- [Trecho do texto]:
◇ ◇ ◇ ◇ ◇
Lamartine Babo (1904-1963) compôs os hinos do Flamengo, do Vasco, do Fluminense, do Botafogo e do América, bem como os dos clubes pequenos do Rio do Janeiro: São Cristóvão, Bonsucesso, Madureira, Olaria, Bangu e do desaparecido Canto do Rio, de Niterói. As canções originais, destes pequenos times, foram resgatadas pelo músico e pesquisador Alfredo Del-Penho, pois estavam praticamente perdidas.
Hino do nosso Cesso
Para a torcida rubro-anil
Palmas eu peço (clap! clap!)
Na Leopoldina em cada esquina
Quem domina é o Bonsucesso
Lá surgiu um jogador sensacional
Surgiu Leônidas, o maioral!
Quando a turma joga em casa
A linha arrasa
Que baile… Que troça!
◇ ◇ ◇ ◇ ◇
[Alguns registros]
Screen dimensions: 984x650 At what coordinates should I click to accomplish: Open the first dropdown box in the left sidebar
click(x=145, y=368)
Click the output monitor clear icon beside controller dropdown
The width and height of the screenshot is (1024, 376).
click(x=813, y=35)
◇ ◇ ◇ ◇ ◇
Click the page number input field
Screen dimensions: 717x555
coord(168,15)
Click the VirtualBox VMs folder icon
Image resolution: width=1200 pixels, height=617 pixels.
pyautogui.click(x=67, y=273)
◇ ◇ ◇ ◇ ◇
- [Enunciado da tarefa]:
Retome o texto sobre os hinos de clubes compostos por Lamartine Babo e dê continuidade a ele a partir do ponto em que termina. Os registros não têm nenhum papel nesta atividade.

- [Resposta]:
A torcida grita em coro
Não há choro
A vitória hoje é nossa
O blog Futepoca “denunciou”, em 2009, que o hino do América (feito nos 1940 e ou início dos anos 1950), considerado o melhor dos criados por Babo, é uma cópia, enquanto canção, de “Row Row Row”, que fazia parte do musical Ziegfeld Follies, sucesso na Broadway, no começo do século 20. Conheci Ziegfeld Follies como um filme, do gênero comédia musical, dirigido por Lemuel Ayers e protagonizado por Fred Astaire, Lucille Ball e Judy Garland, de 1946. Do teatro migrou para o cinema. As “vedetes” do Follies atuavam em trajes “liberais”, tal como Doris Eaton Travis, que o integrou nos anos 1920 – Ziegfeld Follies inspirado no parisiense Follies Bergères. Doris morreu em 2010 aos 106 anos. A Broadway apagou por uns minutos suas luzes para lhe prestar homenagem.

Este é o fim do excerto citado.